Il Centro Palestinese per i Diritti Umani (PCHR) segue da vicino le condizioni dei prigionieri palestinesi nelle prigioni israeliane, a seguito della diffusione del Coronavirus in Israele. Il PCHR rileva il deterioramento delle condizioni di salute dei prigionieri, e sottolinea in maniera particolare che le forze di occupazione israeliane non hanno rispettato le norme minime standard per il trattamento dei prigionieri stabilite nelle Convenzioni internazionali, in particolare la Quarta Convenzione di Ginevra.
L'avvocato delegato di PCHR in Israele ha chiesto di visitare i suoi assistiti per verificare le loro condizioni di salute a seguito delle notizie sui primi episodi di contagio all'interno di prigioni israeliane. Il 18 marzo 2020, l'avvocato del PCHR ha ricevuto la risposta dal Servizio Penitenziario di Israele (IPS) che gli negava di visitare fino a nuovo avviso, in base allo stato di emergenza dichiarato in Israele a seguito della propagazione del COVID-19.

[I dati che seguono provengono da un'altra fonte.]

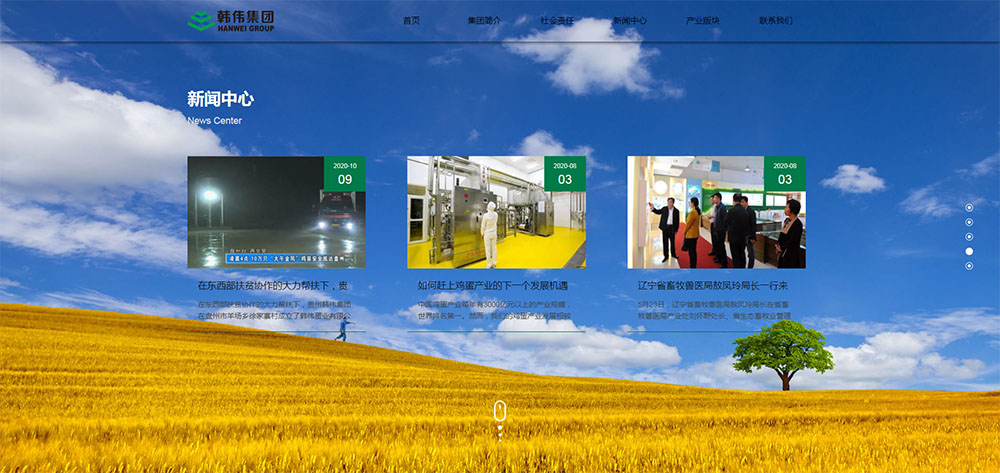Open the 集团简介 menu item
The image size is (1000, 473).
(x=484, y=20)
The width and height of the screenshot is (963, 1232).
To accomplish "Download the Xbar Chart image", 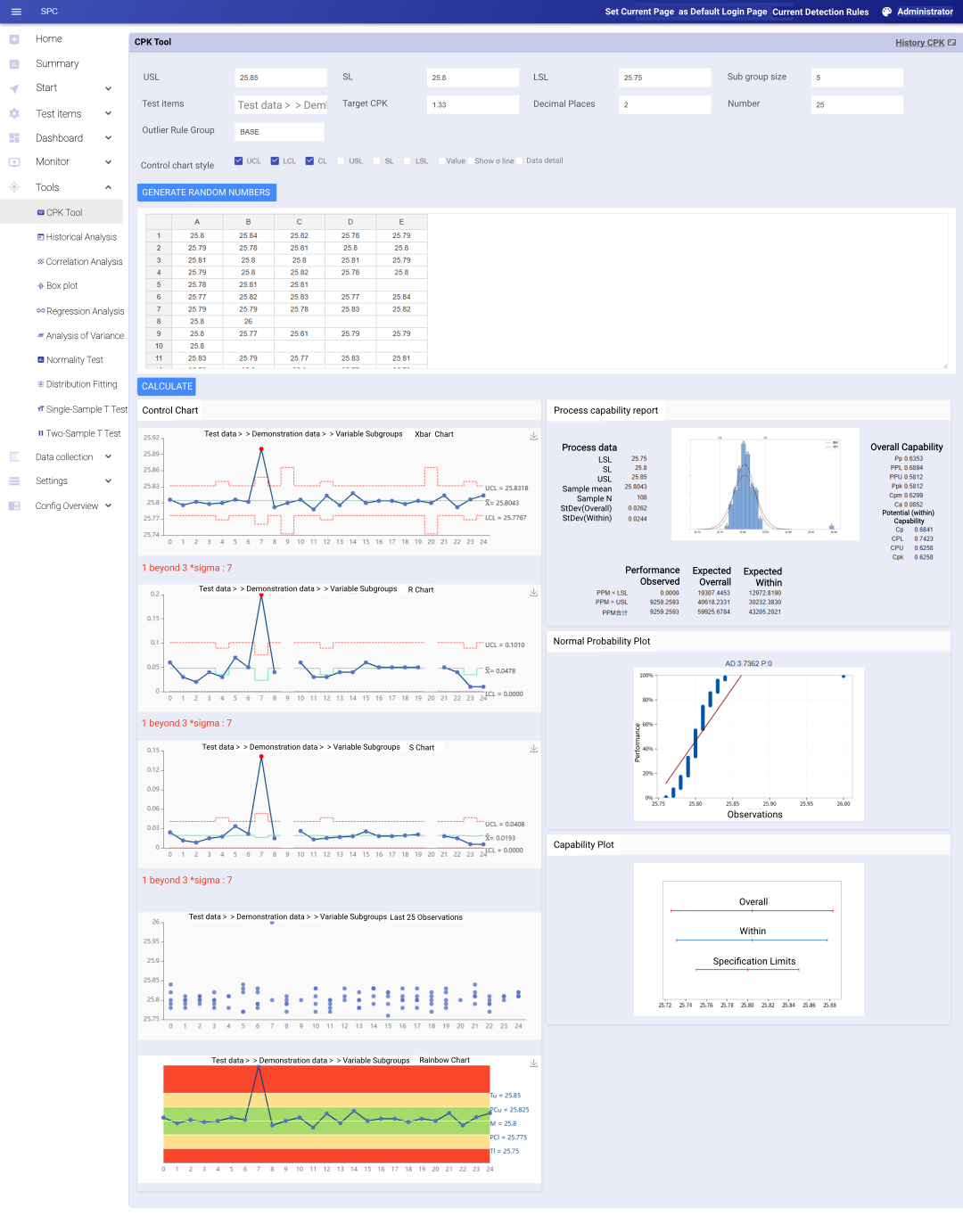I will (x=533, y=436).
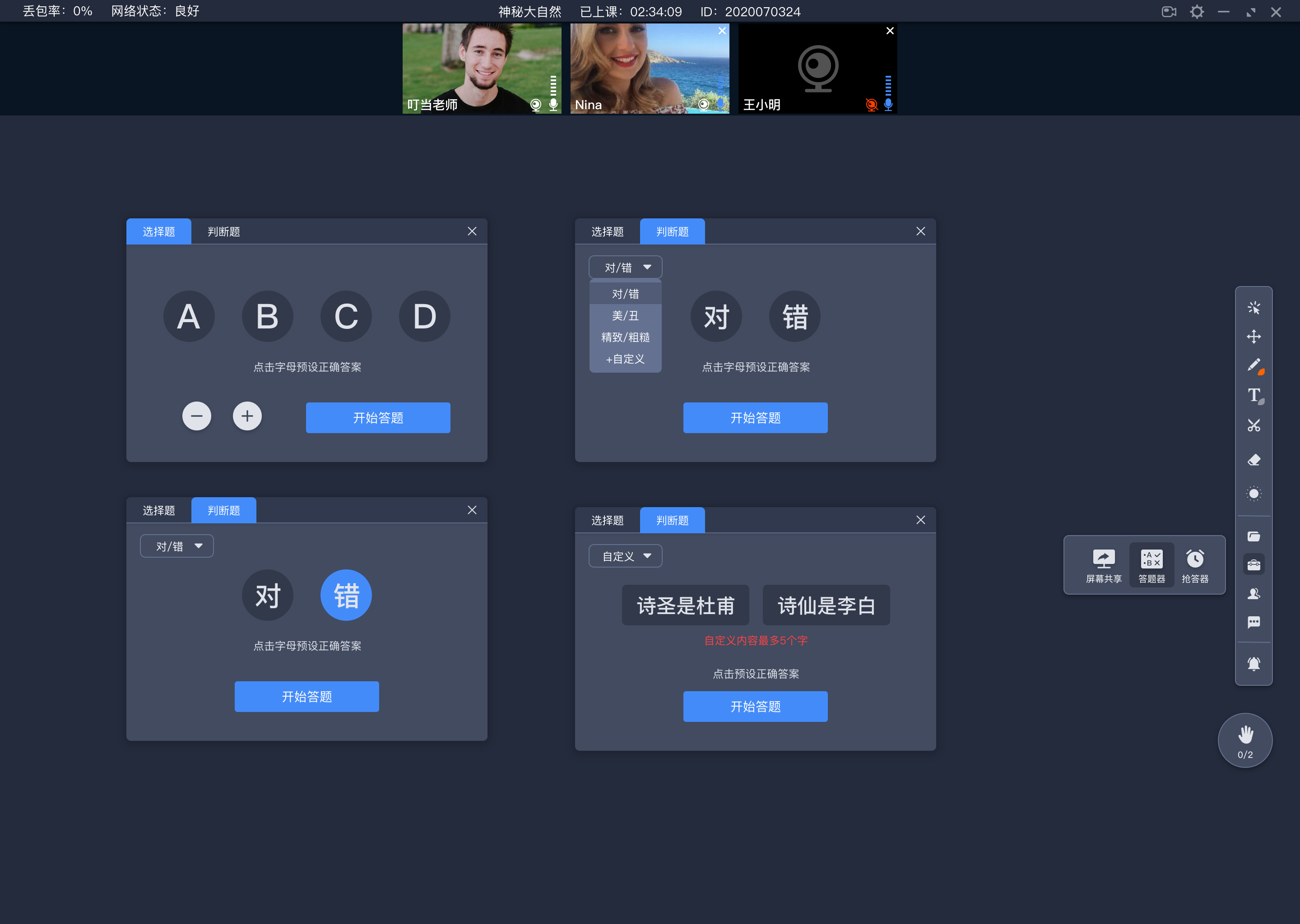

I cittadini di Gerusalemme Est
Viene largamente riportato come i cittadini di Gerusalemme Est come sotto-serviti da parte dei servizi israeliani: non vengono effettuati tamponi, non vengono fornite informazioni, i servizi sanitari sono scarsi e le comunità sono isolate a causa dal muro di separazione e non possono accedere a servizi forniti dall’Autorità Palestinese. In aggiunta, l’operato di ONG e Agenzie ONU viene decisamente limitato nel caso di Gerusalemme Est, viste le restrizioni di movimento e accesso già in essere e ulteriormente inasprite alla luce del COVID-19.

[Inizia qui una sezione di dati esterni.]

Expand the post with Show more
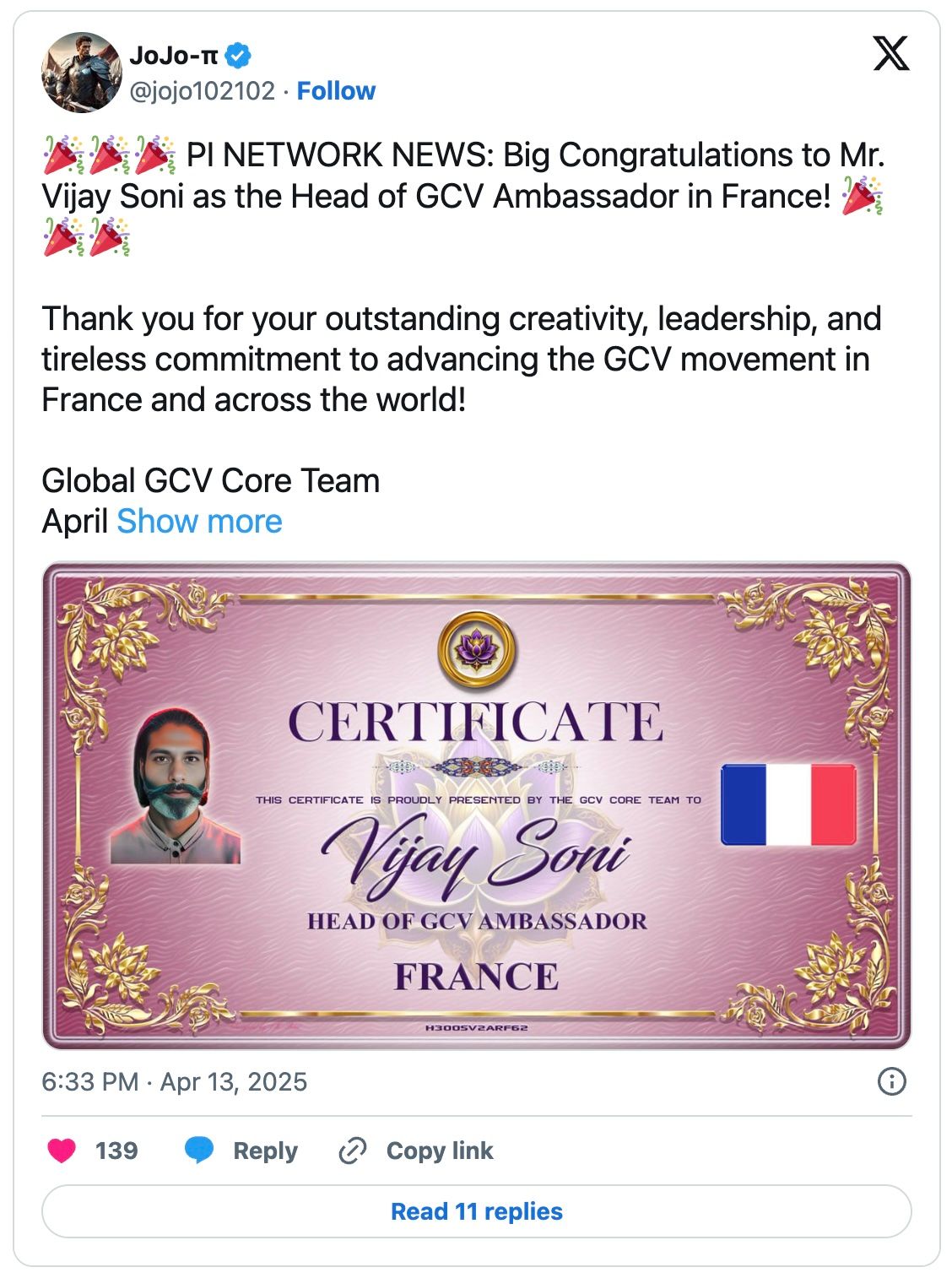The width and height of the screenshot is (952, 1278). [x=199, y=522]
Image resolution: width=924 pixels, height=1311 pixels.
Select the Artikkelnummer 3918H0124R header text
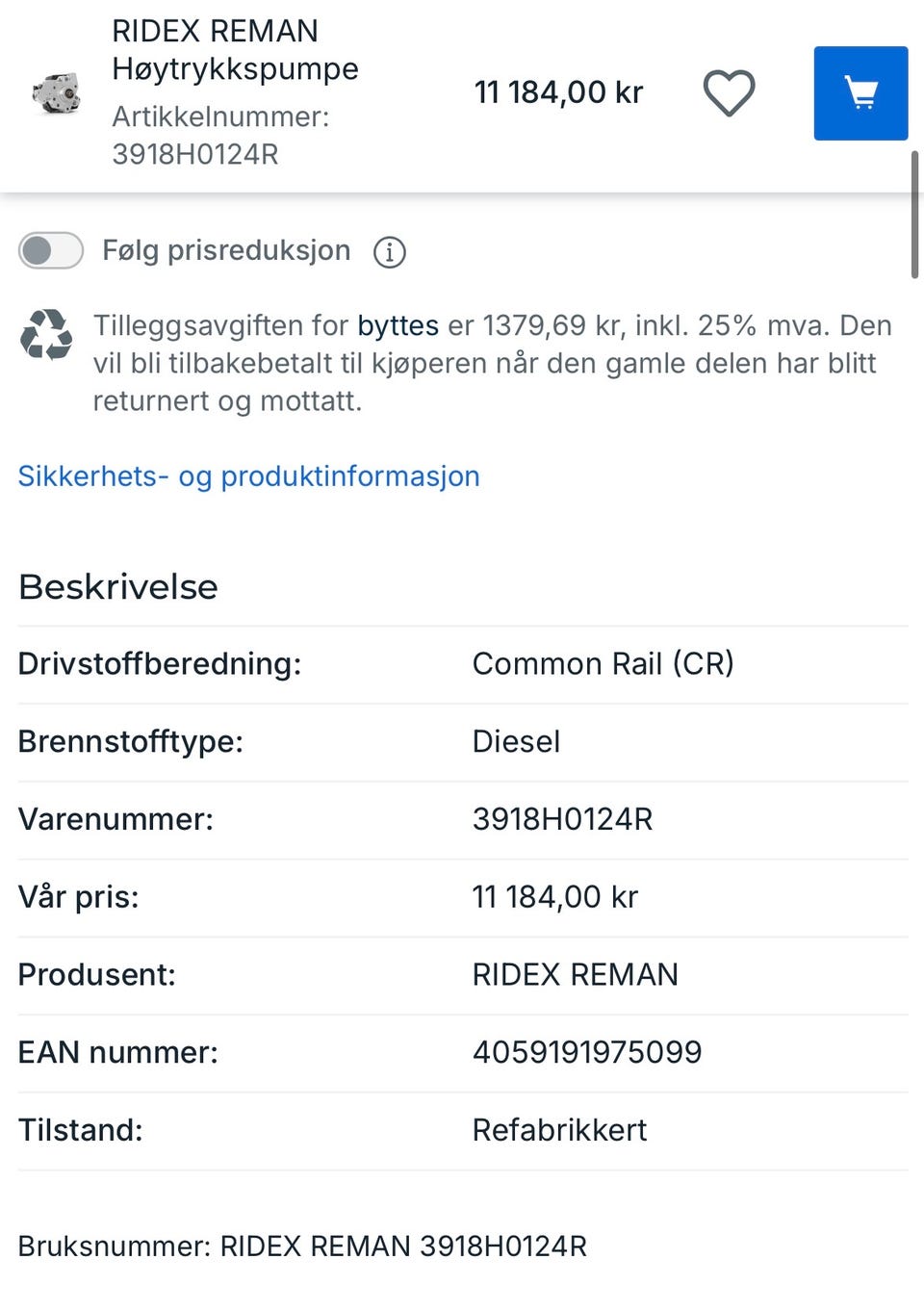point(220,136)
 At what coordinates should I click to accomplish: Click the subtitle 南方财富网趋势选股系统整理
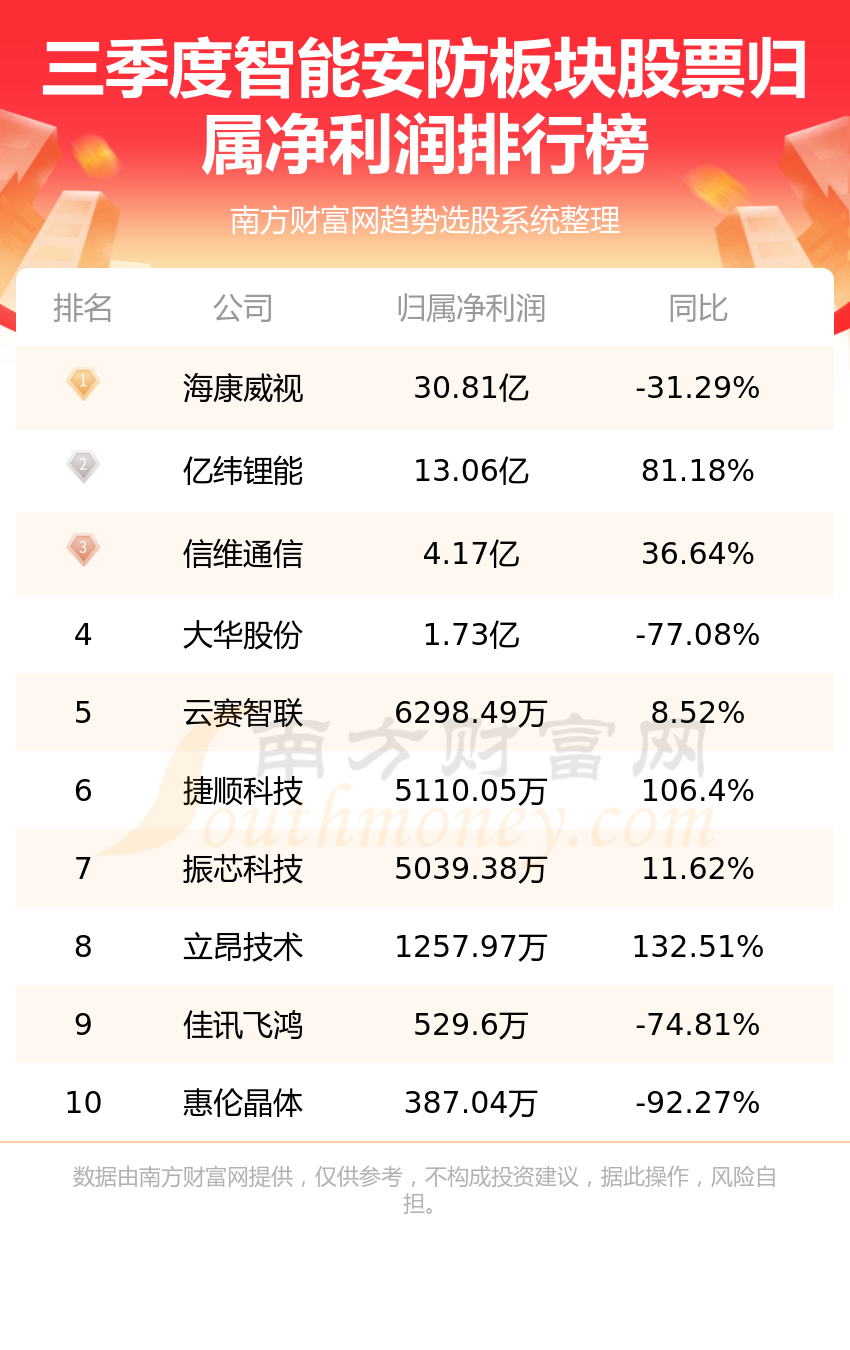(425, 220)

I lavoratori palestinesi in Israele
I lavoratori palestinesi in Israele sono da sempre trattati con una certa ostilità dalle autorità israeliane: sessioni di controlli ai checkpoint lunghissime, permessi negati o non rinnovati. Con l'inizio dell'epidemia, le autorità di occupazione israeliane hanno permesso a circa 60.000 lavoratori palestinesi (improvvisamente diventati forze di lavoro essenziali e quindi impossibilitati all’esonero dal lavoro) di risiedere temporaneamente in Israele per un periodo massimo di due mesi durante l'emergenza sanitaria. I datori di lavoro israeliani sono stati incaricati di garantire alloggi adeguati, servizi igienico-sanitari e cibo per i lavoratori.
Tuttavia, i lavoratori palestinesi hanno dovuto affrontare condizioni abitative disastrose e sono stati costretti a dormire nei cantieri o nelle serre, mentre coloro che manifestavano sintomi del virus, sono stati abbandonati ai posti di blocco senza che venisse fatto un coordinamento per garantire loro il dovuto trattamento medico. Allo stesso tempo, le autorità israeliane si sono rifiutate di effettuare i test sui lavoratori palestinesi, non adottando misure adeguate per frenare la diffusione della pandemia nel territorio palestinese occupato, e hanno ulteriormente minato gli sforzi di contenimento e mitigazione da parte dell'Autorità palestinese per i lavoratori di ritorno. Il Ministero della Sanità palestinese ha rilevato che i lavoratori, le loro famiglie e i loro contatti costituiscono la maggior parte delle infezioni da COVID-19 in Cisgiordania.